* Soal tertulis A
Ringkaslah potongan dokumen tentang cara memperoleh data mengenai konseli berikut dalam dua kalimat.

* Potongan dokumen
▼▼▼
Sebelum Anda menyarankan konseli untuk mengikuti tes, pastikan dulu berapa
biayanya dan diskusikan dengan konseli apakah tes tersebut perlu dilakukan.
Terkadang, tes seperti ini tidak banyak memberikan informasi baru dan jarang
memasukkan materi tentang dunia kerja.
Konselor juga bisa mendapatkan data
yang berguna dari konseli itu sendiri. Bisa juga dengan mengamati konseli atau
berkonsultasi dengan orang-orang yang mengenal konseli. Melalui wawancara bisa
didapatkan pengetahuan yang akurat tentang konseli dalam hal kemampuan mental,
keterampilan, kemampuan khusus, tingkat pendidikan dan pelatihan yang
diperlukan pada masa yang akan datang, bakat pribadi, kesehatan mental dan
fisik, penampilan pribadi, minat (termasuk yang dinyatakan dan beberapa yang
ditunjukkan melalui kegiatan yang dipilih seseorang di waktu luangnya), tingkat
komitmen rohani atau kedewasaan, dan (untuk konseli yang lebih dewasa) ketergantungan
serta keefisienan sebagai seorang pekerja. Pengamatan ini tidak selalu akurat
tetapi bisa didiskusikan dengan konseli dan dapat berubah selama proses
konseling berlangsung.
▲▲▲
* Entri hasil ekstraksi
▼▼▼
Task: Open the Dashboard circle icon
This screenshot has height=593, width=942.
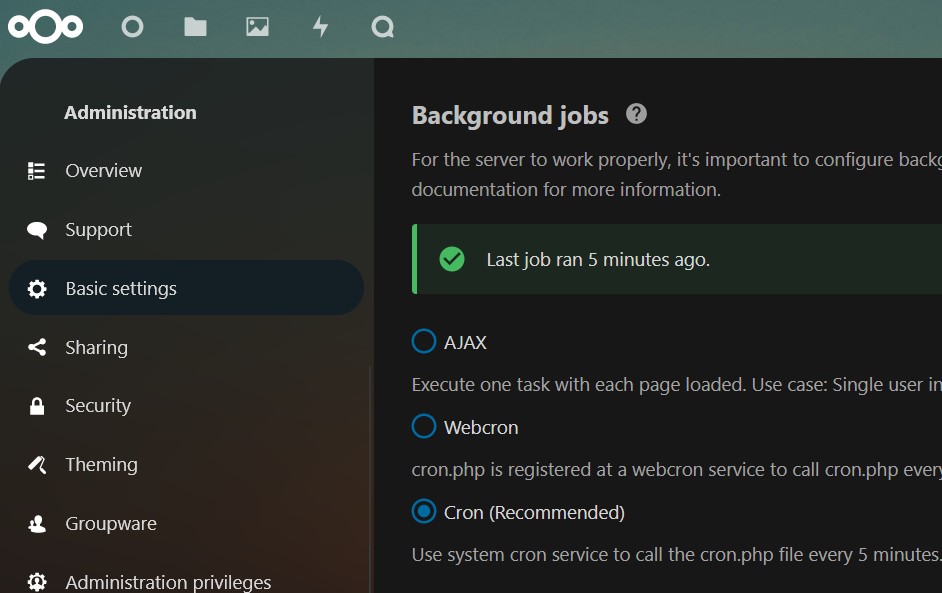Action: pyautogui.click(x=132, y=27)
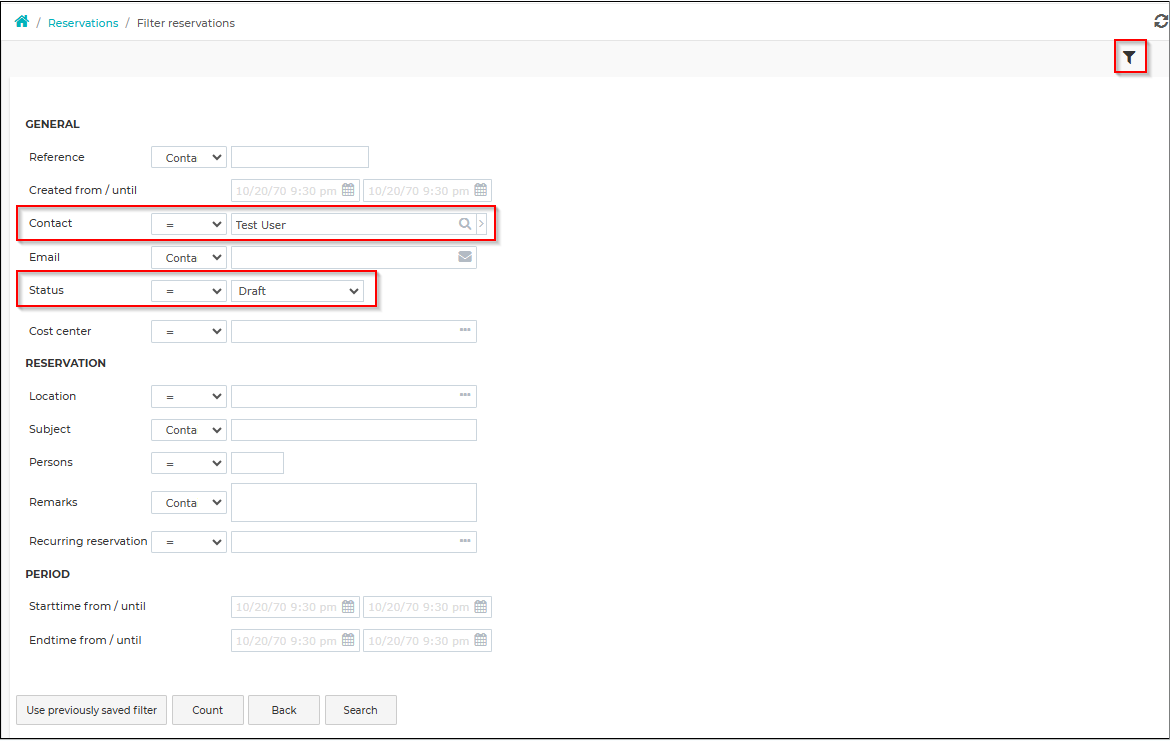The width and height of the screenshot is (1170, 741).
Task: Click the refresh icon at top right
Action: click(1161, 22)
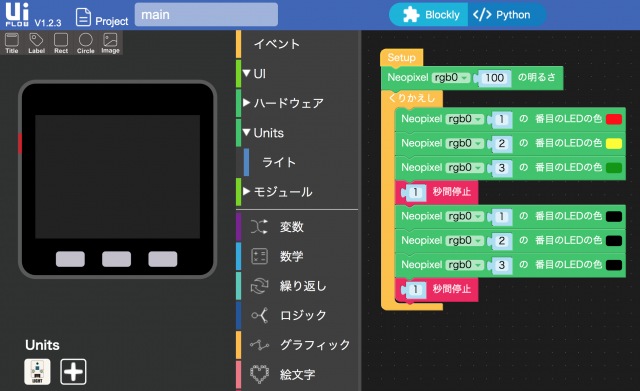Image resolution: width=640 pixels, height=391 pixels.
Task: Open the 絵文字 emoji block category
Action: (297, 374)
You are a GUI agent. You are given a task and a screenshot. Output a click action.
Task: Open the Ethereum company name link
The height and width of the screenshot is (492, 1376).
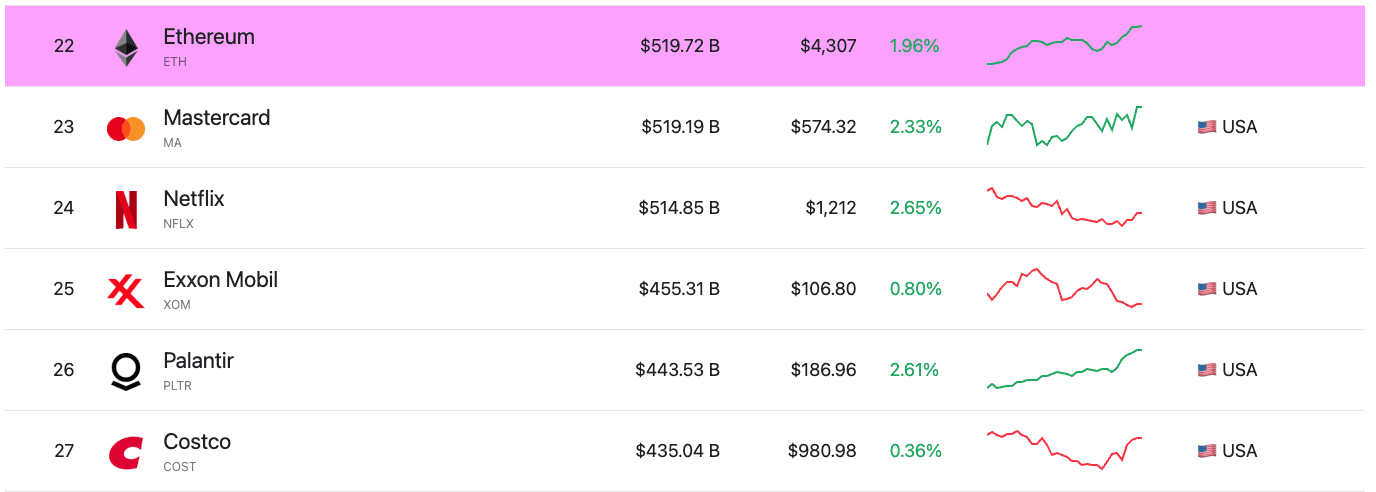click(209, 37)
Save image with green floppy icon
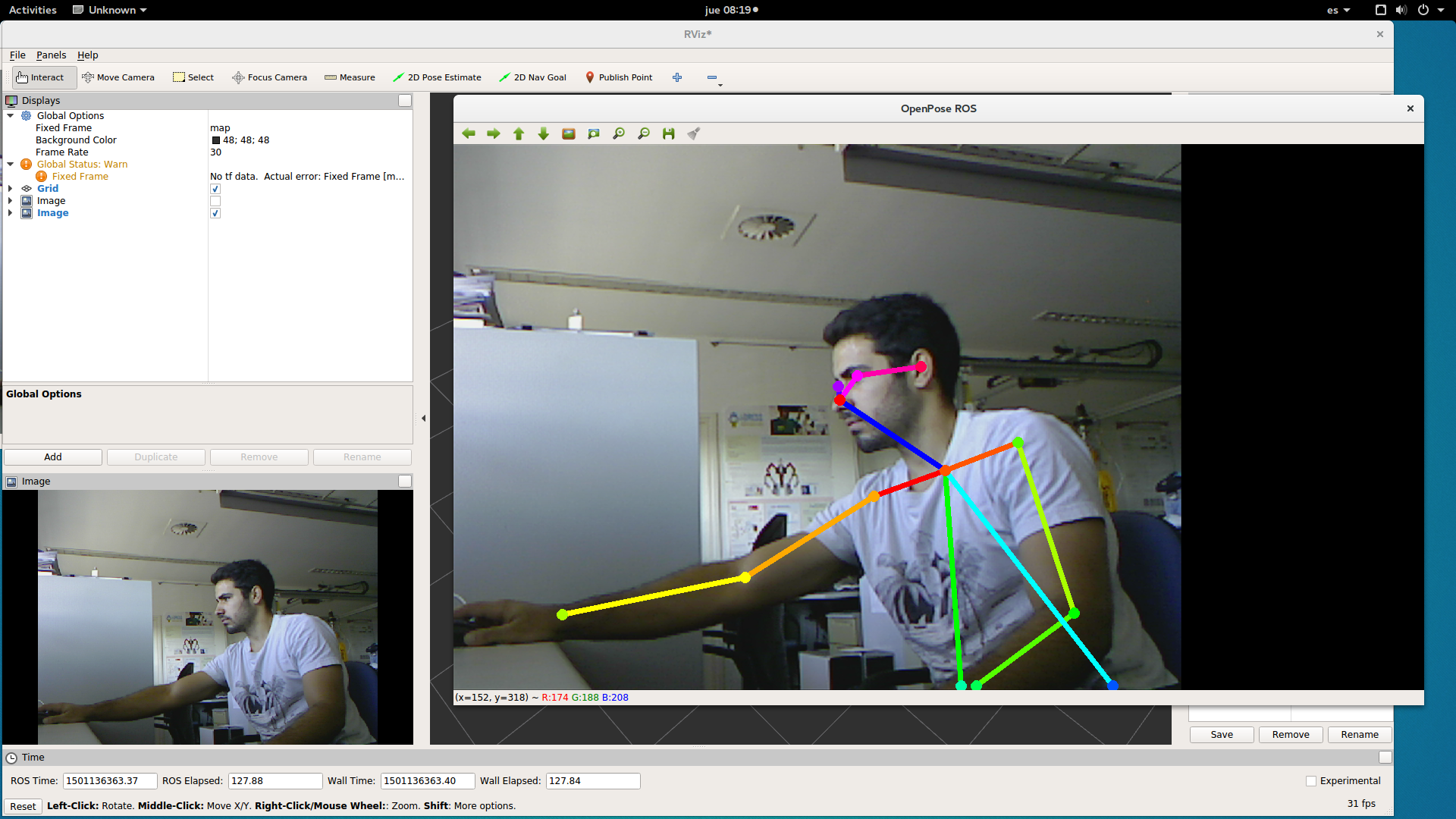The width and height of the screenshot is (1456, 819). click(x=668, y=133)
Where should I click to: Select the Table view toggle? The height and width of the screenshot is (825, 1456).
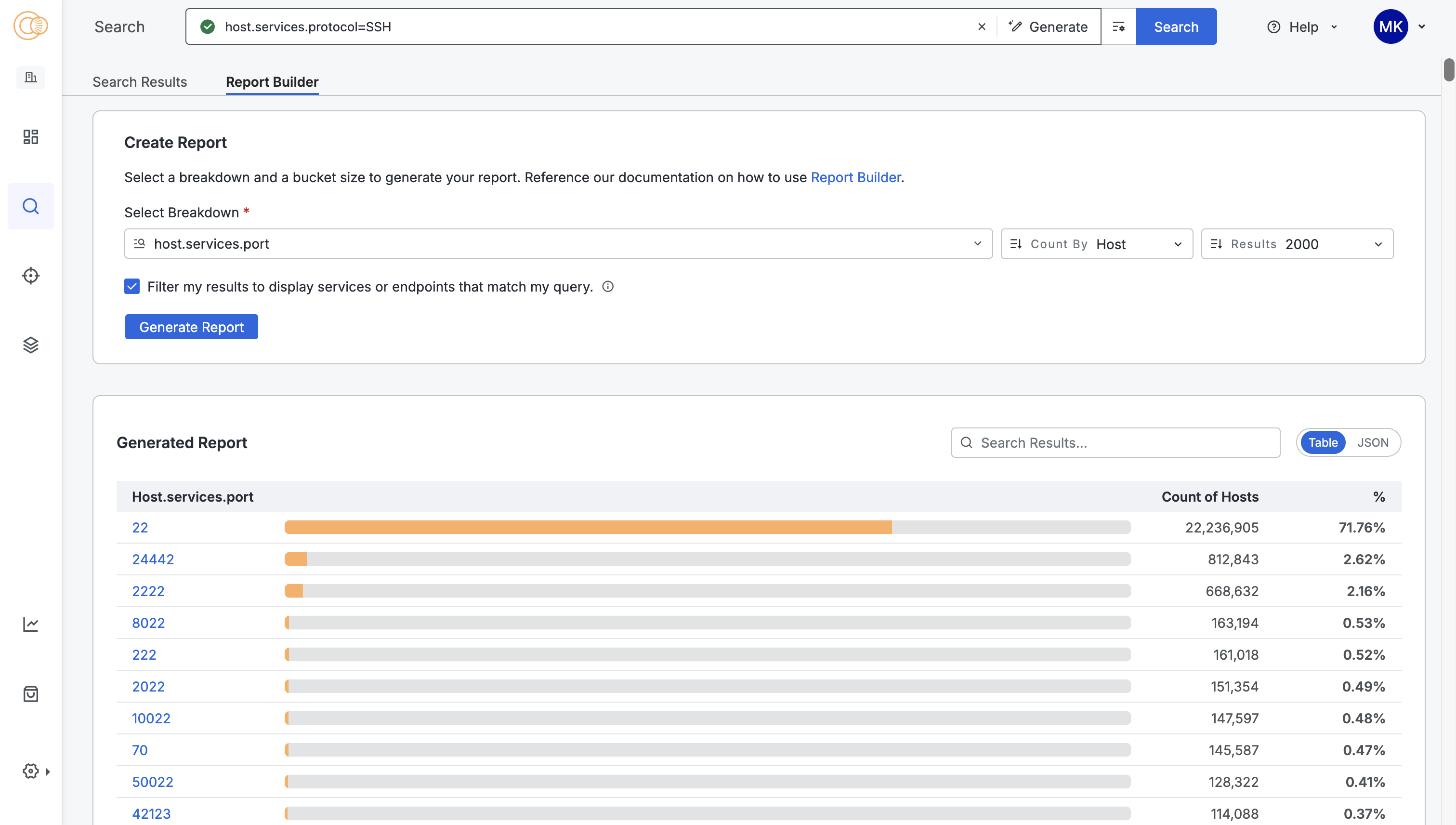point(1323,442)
▲▲▲
* Soal tertulis B
Salin ulang semua baris catatan, mulai dari baris yang memuat "Save image with green floppy icon" sampai ke akhir catatan, tanpa mengubah satu huruf pun. Jangan sertakan gambarnya dalam jawaban.

* Jawaban benar A
Sebelum menyarankan tes, konselor perlu memastikan biayanya dan membahas bersama konseli perlu tidaknya tes itu, dan tes semacam ini terkadang tidak banyak memberi informasi baru. Data yang berguna juga bisa diperoleh dari konseli sendiri, dari pengamatan, dari konsultasi dengan orang-orang yang mengenalnya, dan melalui wawancara, meskipun pengamatan ini tidak selalu akurat dan dapat berubah selama konseling berlangsung.

* Jawaban benar B
Save image with green floppy icon
The width and height of the screenshot is (1456, 819). click(x=668, y=133)
Where should I click to: Select the Table view toggle? The height and width of the screenshot is (825, 1456).
point(1323,442)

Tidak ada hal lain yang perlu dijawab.